• [Consignes]
1. Pour chacun des énoncés suivants, indiquez par oui ou par non s'il s'accorde avec le texte sur la crise du vers, et citez mot pour mot les mots du texte qui tranchent. (a) En 1886, le vers métrique se rompt dans la poésie française. (b) Après cette crise, le vers métrique n'est plus un choix possible. (c) Le texte affirme que le poids des allusions au modèle musical est bien compris.
2. Poursuivez le texte sur la crise du vers à partir de sa dernière phrase.

• [Texte]
Projet FNS du Prof. Dr. Muriel Pic

Collaboratrice Post-doc : Dr. Sophie Jaussi

Assistant : M. A. Valentin Decoppet

 

En 1886 se produit dans la poésie française ce que Mallarmé appelle « une exquise crise, fondamentale » : après avoir régi l'écriture poétique pendant plusieurs siècles, le vers métrique se rompt. Il reste un choix possible, mais cesse d'être une norme. Lorsque l'on se penche sur le métadiscours qui entoure cette « crise », on ne peut qu'être frappés par le poids sans précédent qu'y prennent les allusions au modèle musical. Le fait est bien connu – ce qui n'implique pas qu'il soit bien compris.

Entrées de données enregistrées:
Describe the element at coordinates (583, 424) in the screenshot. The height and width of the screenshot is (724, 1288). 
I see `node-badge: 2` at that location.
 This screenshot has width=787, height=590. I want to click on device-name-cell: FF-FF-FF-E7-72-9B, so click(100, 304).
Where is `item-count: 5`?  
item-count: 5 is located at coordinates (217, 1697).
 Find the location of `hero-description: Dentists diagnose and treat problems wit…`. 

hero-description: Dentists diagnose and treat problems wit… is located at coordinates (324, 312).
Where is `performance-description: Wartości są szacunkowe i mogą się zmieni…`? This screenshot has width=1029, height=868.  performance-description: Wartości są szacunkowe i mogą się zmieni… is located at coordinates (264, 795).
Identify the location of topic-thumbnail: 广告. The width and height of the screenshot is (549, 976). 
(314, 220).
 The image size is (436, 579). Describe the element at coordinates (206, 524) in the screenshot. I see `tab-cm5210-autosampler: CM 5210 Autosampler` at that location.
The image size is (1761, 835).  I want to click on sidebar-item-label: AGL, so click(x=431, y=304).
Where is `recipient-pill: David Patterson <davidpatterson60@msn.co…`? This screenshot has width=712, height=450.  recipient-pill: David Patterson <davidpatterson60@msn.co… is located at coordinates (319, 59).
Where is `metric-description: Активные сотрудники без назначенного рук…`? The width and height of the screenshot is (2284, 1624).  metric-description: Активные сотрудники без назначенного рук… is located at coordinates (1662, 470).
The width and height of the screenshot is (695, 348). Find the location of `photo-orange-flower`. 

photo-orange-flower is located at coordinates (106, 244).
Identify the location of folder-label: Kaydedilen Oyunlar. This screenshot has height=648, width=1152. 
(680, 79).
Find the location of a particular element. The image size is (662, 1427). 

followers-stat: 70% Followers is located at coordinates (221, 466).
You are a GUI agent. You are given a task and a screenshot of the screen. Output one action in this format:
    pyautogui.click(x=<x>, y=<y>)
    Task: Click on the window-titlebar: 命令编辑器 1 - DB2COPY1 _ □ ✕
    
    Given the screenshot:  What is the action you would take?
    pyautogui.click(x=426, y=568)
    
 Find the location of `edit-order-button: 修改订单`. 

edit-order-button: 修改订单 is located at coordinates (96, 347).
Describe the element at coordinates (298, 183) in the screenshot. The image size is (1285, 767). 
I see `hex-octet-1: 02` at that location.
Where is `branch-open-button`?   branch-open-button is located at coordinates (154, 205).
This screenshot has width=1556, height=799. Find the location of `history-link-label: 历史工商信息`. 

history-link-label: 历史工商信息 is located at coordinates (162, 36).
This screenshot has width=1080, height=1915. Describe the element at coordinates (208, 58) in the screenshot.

• [Réponses par point]
1.
(a) Oui : « En 1886 se produit dans la poésie française ce que Mallarmé appelle « une exquise crise, fondamentale » : après avoir régi l'écriture poétique pendant plusieurs siècles, le vers métrique se rompt. »
(b) Non : « Il reste un choix possible, mais cesse d'être une norme. »
(c) Non : « Le fait est bien connu – ce qui n'implique pas qu'il soit bien compris. »

2.
Fig. 1

Le présent projet envisage d'apporter quelques éléments à ce dossier à partir d'un point de vue inédit : plutôt que de chercher à démontrer une influence de la musique sur la poésie ou de se focaliser sur un moment singulier, il se propose de considérer parallèlement l'évolution des formes poétiques et musicales tout au long du XIXe siècle, de manière à mettre au jour, sous leurs surfaces, un fondement esthétique commun. Il s'agirait d'aborder les parentés entre les deux arts non comme le fait d'imitations conscientes, mais comme des réponses différentes à une même impulsion sous-jacente.

L'hypothèse de départ sur laquelle repose le projet consiste à postuler que les mutations des formes, tant musicales que poétiques, sont directement tributaires d'un changement plus profond dans le rapport de l'individu au temps et à ses subdivisions.

La musique et la poésie peuvent toutes deux être définies comme des arts reposant sur la disposition d'éléments sonores dans le temps. Or, on constate de part et d'autre, au fil du siècle, une progressive émancipation de la phrase vis à vis de la carrure symétrique et régulière présupposée par la mesure.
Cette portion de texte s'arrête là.